Quantile 2 – Test cases
When adding new features to the system, or changing the code generator, the first step is often to write some ECL test cases. They have proved very useful for several reasons:
- Developing the test cases can help clarify issues, and other details that the implementation needs to take into account. (E.g., what happens if the input dataset is empty?)
- They provide something concrete to aim towards when implementing the feature.
- They provide a set of milestones to show progress.
- They can be used to check the implementation on the different engines.
As part of the design discussion we also started to create a list of useful test cases (they follow below in the order they were discussed). The tests perform varying functions. Some of the tests are checking that the core functionality works correctly, while others check unusual situations and that strange boundary cases are covered. The tests are not exhaustive, but they are a good starting point and new tests can be added as the implementation progresses.
The following is the list of tests that should be created as part of implementing this activity:
- Compare with values extracted from a SORT.
Useful to check the implementation, but also to ensure we clearly define which results we are expecting. - QUANTILE with a number-of-ranges = 1, 0, and a very large number. Should also test the number of ranges can be dynamic as well as a constant.
- Empty dataset as input.
- All input entries are duplicates.
- Dataset smaller than number of ranges.
- Input sorted and reverse sorted.
- Normal data with small number of entries.
- Duplicates in the input dataset that cause empty ranges.
- Random distribution of numbers without duplicates.
- Local and grouped cases.
- SKEW that fails.
- Test scoring functions.
- Testing different skews that work on the same dataset.
- An example that uses all the keywords.
- Examples that do and do not have extra fields not included in the sort order. (Check that the unstable flag is correctly deduced.)
- Globally partitioned already (e.g., globally sorted). All partition points on a single node.
- Apply quantile to a dataset, and also to the same dataset that has been reordered/distributed. Check the resulting quantiles are the same.
- Calculate just the 5 and 95 centiles from a dataset.
- Check a non constant number of splits (and also in a child query where it depends on the parent row).
- A transform that does something interesting to the sort order. (Check any order is tracked correctly.)
- Check the counts are correct for grouped and local operations.
- Call in a child query with options that depend on the parent row (e.g., num partitions).
- Split points that fall in the middle of two items.
- No input rows and DEDUP attribute specified.

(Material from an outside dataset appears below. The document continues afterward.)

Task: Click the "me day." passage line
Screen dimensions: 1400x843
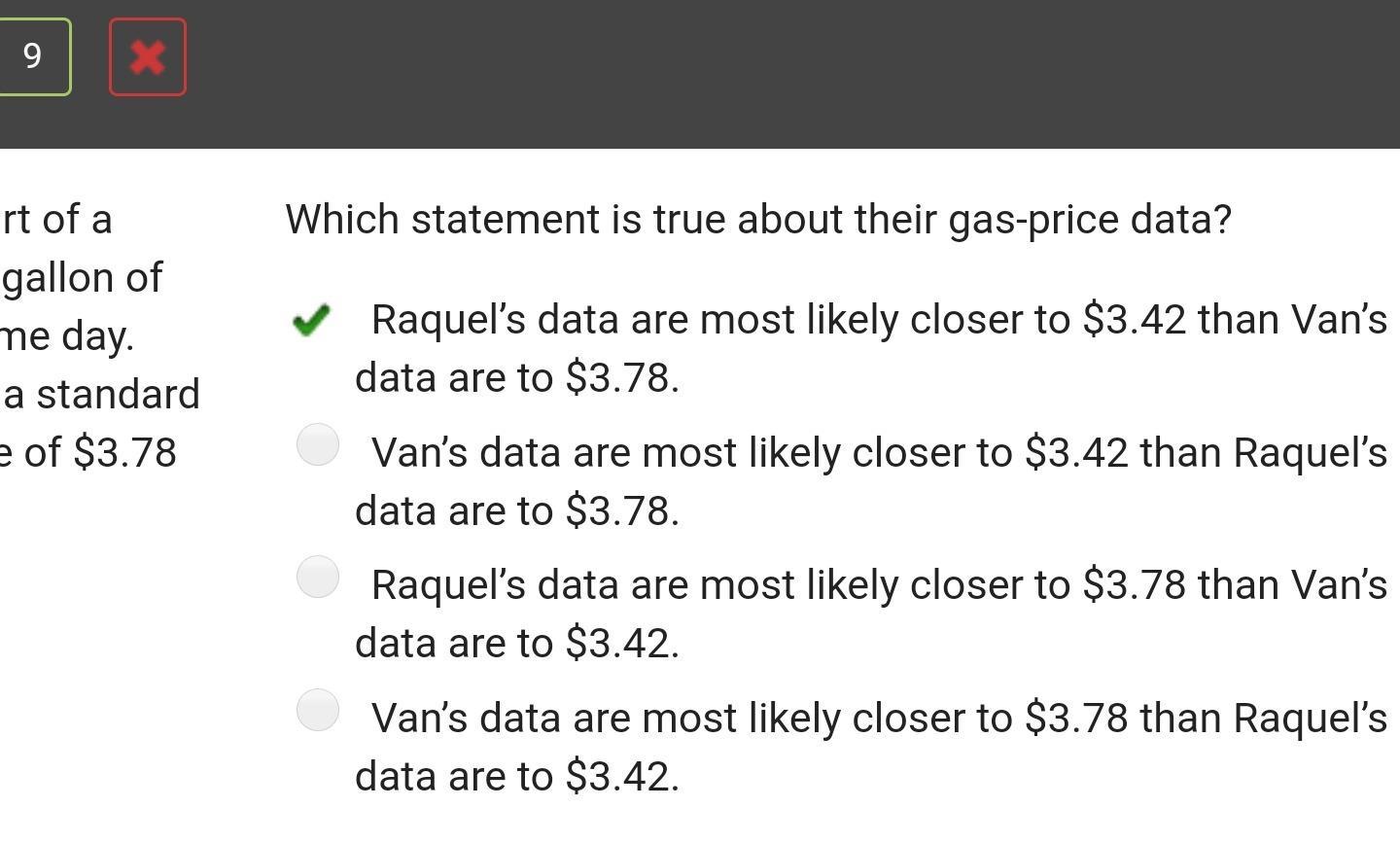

Ideally any test cases for features should be included in the runtime regression suite, which is found in the testing/regress directory in the github repository. Tests that check invalid syntax should go in the compiler regression suite (ecl/regress). Commit https://github.com/ghalliday/HPCC-Platform/commit/d75e6b40e3503f85126567… contains the test cases so far. Note, the test examples in that commit do not yet cover all the cases above. Before the final pull request for the feature is merged the list above should be revisited and the test suite extended to include any missing tests.
In practice it may be easier to write the test cases in parallel with implementing the parser – since that allows you to check their syntax. Some of the examples in the commit were created before work was started on the parser, others during, and some while implementing the feature itself.